§ Work to be completed: Retype exactly the lines from the one that contains "Instruction: Go to" through the end of the listing, both included, but not the pictures.

++++ Record excerpts ++++

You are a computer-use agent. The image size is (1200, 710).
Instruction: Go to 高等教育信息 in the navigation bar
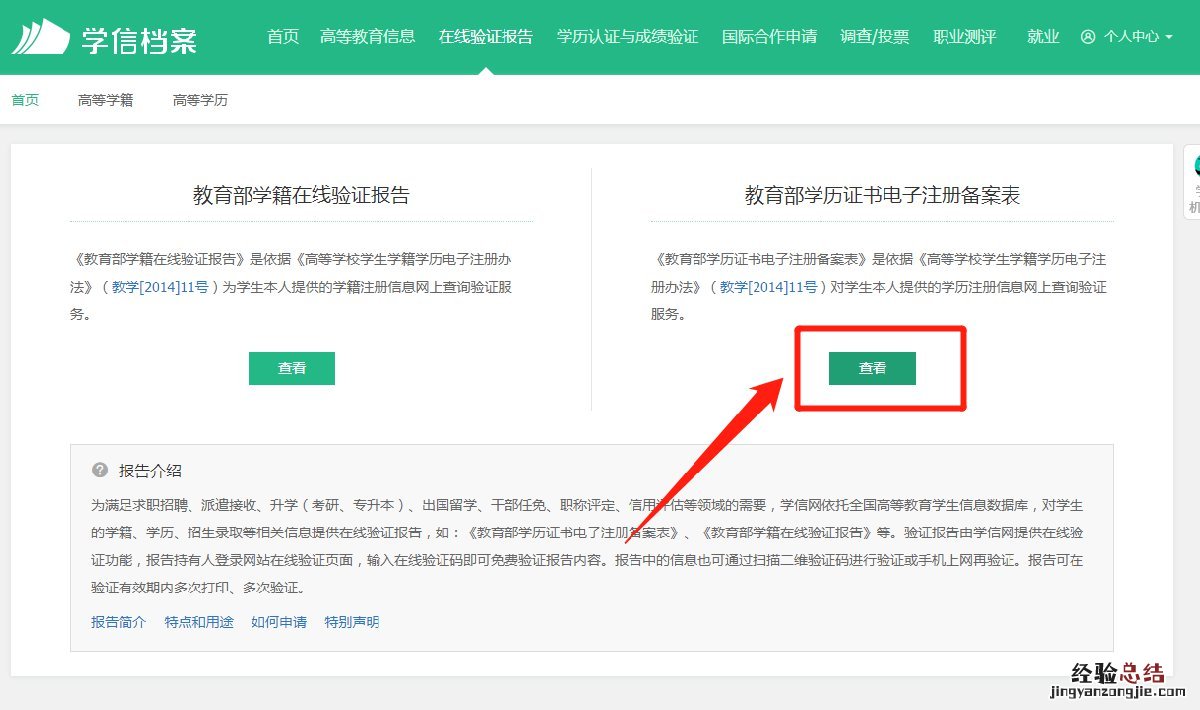[367, 37]
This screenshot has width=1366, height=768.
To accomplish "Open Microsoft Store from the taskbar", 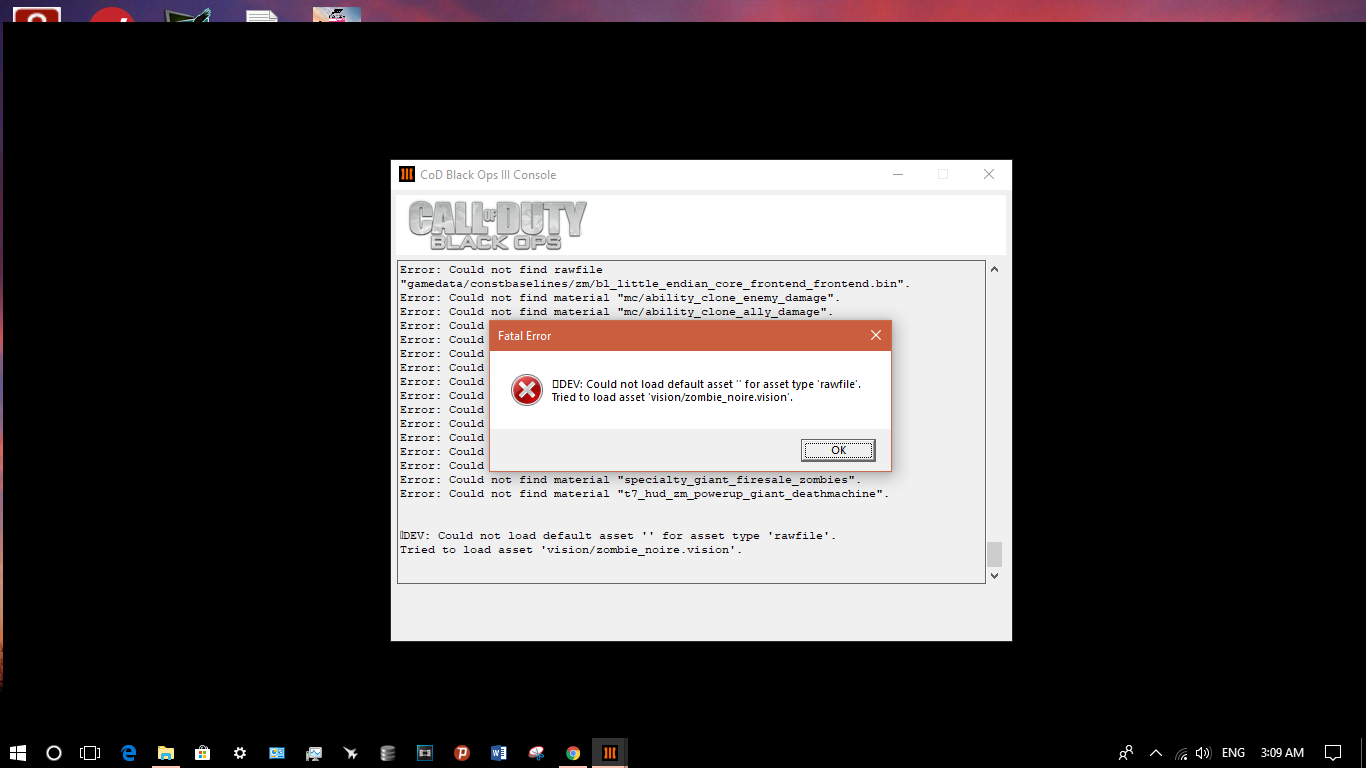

++++

§ Solved problem:
Instruction: Go to 高等教育信息 in the navigation bar
[367, 37]
This screenshot has width=1366, height=768.
To accomplish "Open Microsoft Store from the taskbar", 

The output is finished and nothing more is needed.